Tuesday 17 June 2008

Beat the property slump: House prices

# House prices

One final shove swings the front door wide open. I am hit by the foul smell of stale cat pee and the dank gloom of a house that looks untouched for decades. It is exactly what I've been looking for.

For years I've gorged on Britain's unhealthy diet of property shows. I've watched with envy as amateur investors stumble their way to tens of thousands of pounds in profit. Desperate to climb aboard, I once upped my offer on an east London wreck from the front line while reporting in Afghanistan. As the bombs rained down from the B52s the biggest blow was a distant London agent telling me it had gone to a higher bidder. His only apology was for the bad line, asking whether the "banging" in the background was at my end.

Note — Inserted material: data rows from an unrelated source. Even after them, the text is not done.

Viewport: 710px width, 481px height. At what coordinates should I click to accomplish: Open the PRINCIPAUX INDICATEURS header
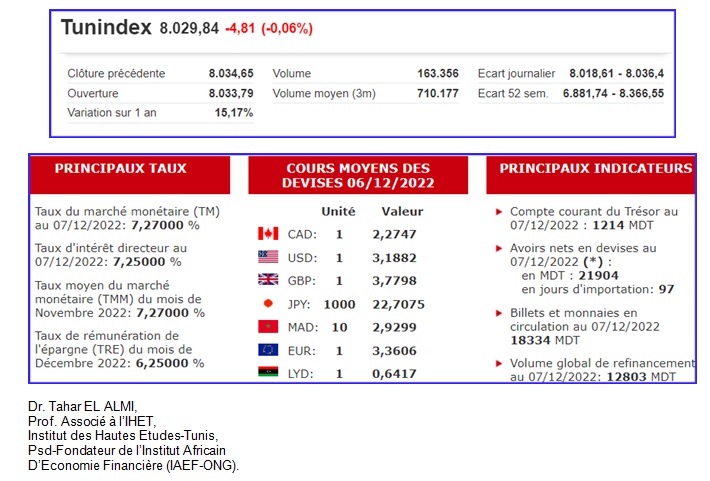tap(596, 169)
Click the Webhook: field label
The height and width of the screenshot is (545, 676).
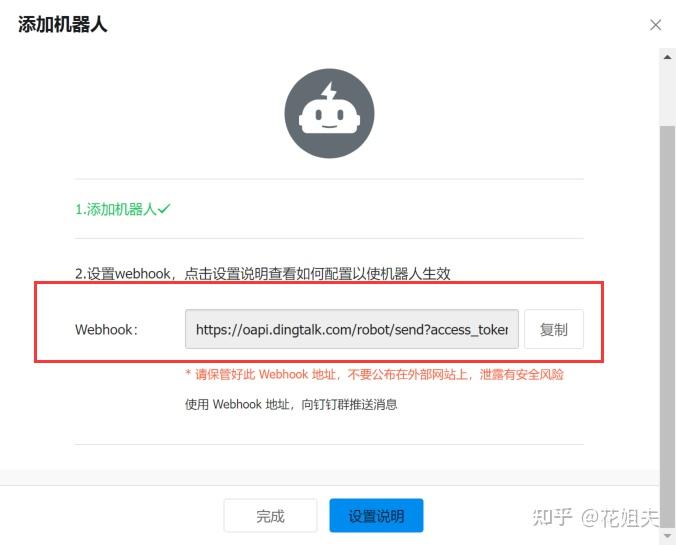point(106,329)
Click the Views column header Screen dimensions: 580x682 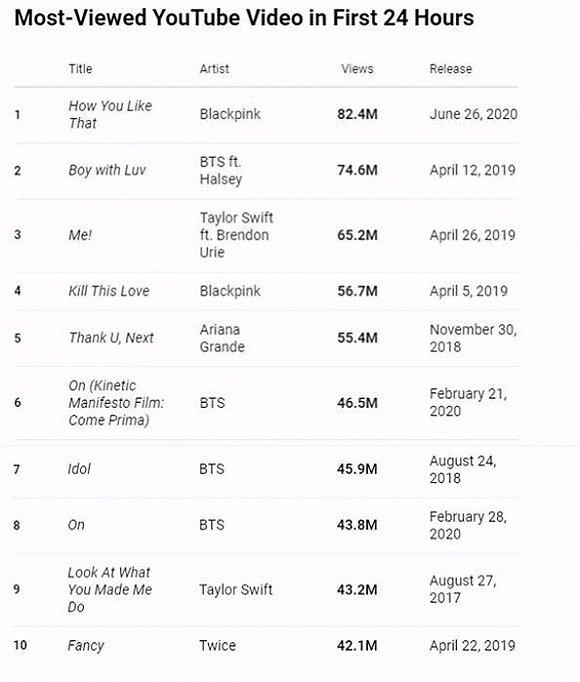(x=357, y=69)
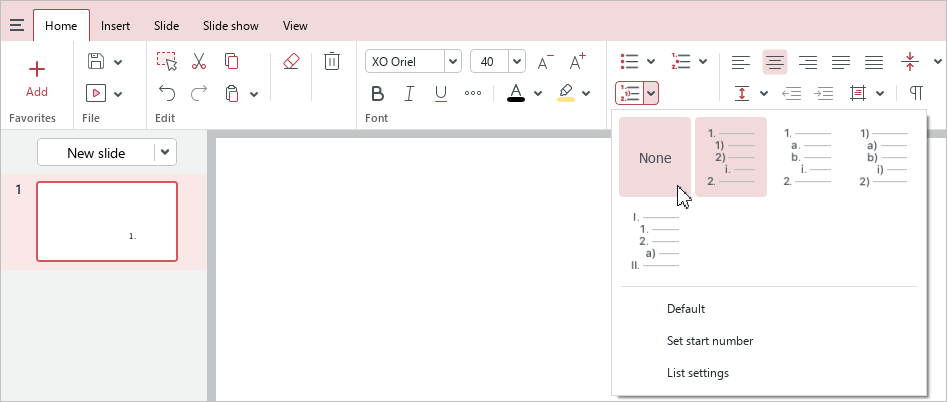Toggle Bold text formatting

pos(378,94)
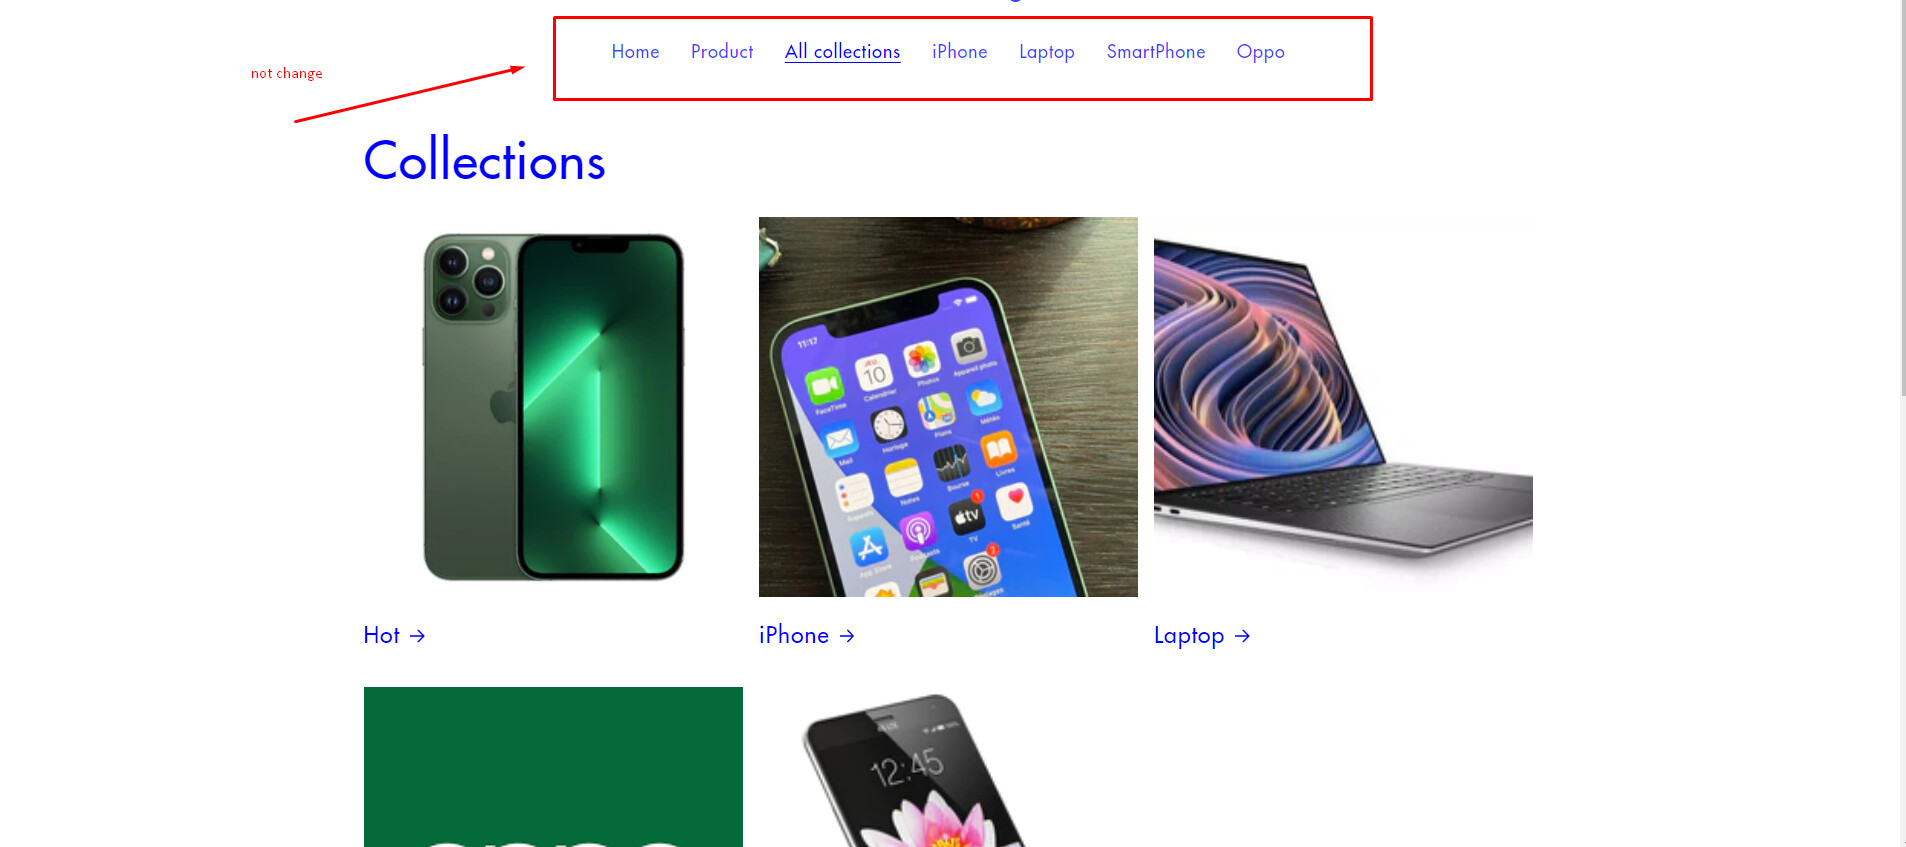The width and height of the screenshot is (1906, 847).
Task: Click the arrow icon next to Laptop collection
Action: 1242,636
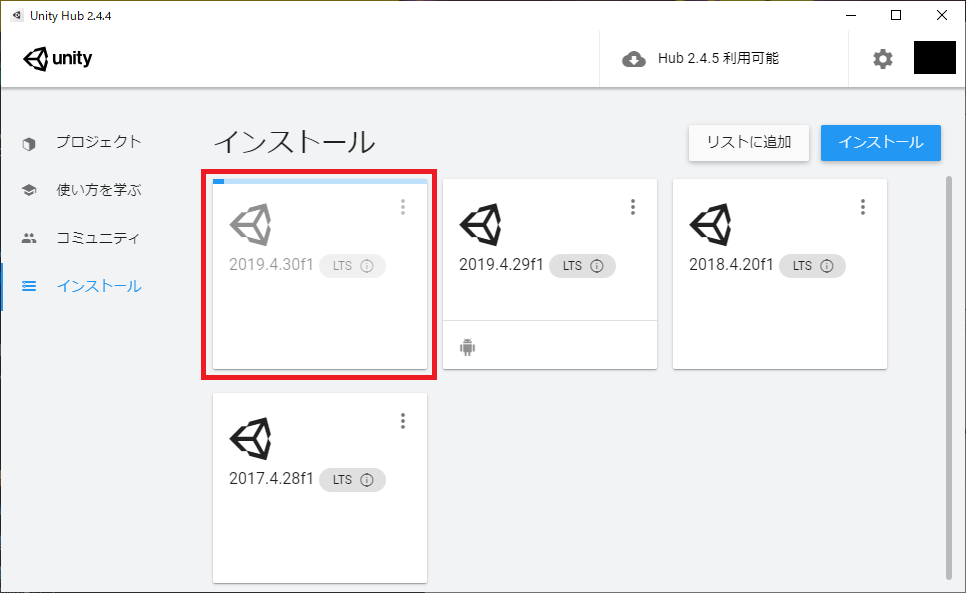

But now it's January 2008, and a friend has given me first refusal on an inherited, foul-smelling, ex-council house in Edgware, north London. Both Nationwide and Halifax predict a year of zero growth, but no falls. It's a very neat street and houses sold here for £285,000 last autumn. I borrow against my home and buy the sad wreck for £200,000.

I know the property market is slowing but figure that even in a static era, I will be able to add lots of value. The total refit should cost about £17,000. I will sell at £249,000 - just below the stamp duty threshold. I can already hear the property show voiceover: "Mark's made a cool £22,000 profit. Not bad for a first time investor."

I start work in mid-February. My mum pops by to inspect what I have risked my lovely home in Hackney for. The stench sends her running into the garden. As she recovers, a kindly neighbour ticks her off for going in without a mask and protective clothing. The house is notorious. Getting people in for quotes is impossible until I conquer the smell. On the internet I discover and order a "pee detector strobe" from America. Like a CSI agent I spend the hours of darkness waving the strobe over floorboards. It works, showing up the glowing yellow crystals. I rip the offending boards out. The smell is gone.

Apart from boiler, central heating and double-glazing, I'm doing all the work myself. It's daunting and depressing. Property shows love the contrasts of before and after. They do not show the weeks in between, with no heating, only the radio for company and a bucket for a loo. Who ever saw Sarah Beeny slopping out? Nothing goes to plan, walls aren't straight; pipes don't always lead where you think they do. The removal of a single old nail brings rubble tumbling down.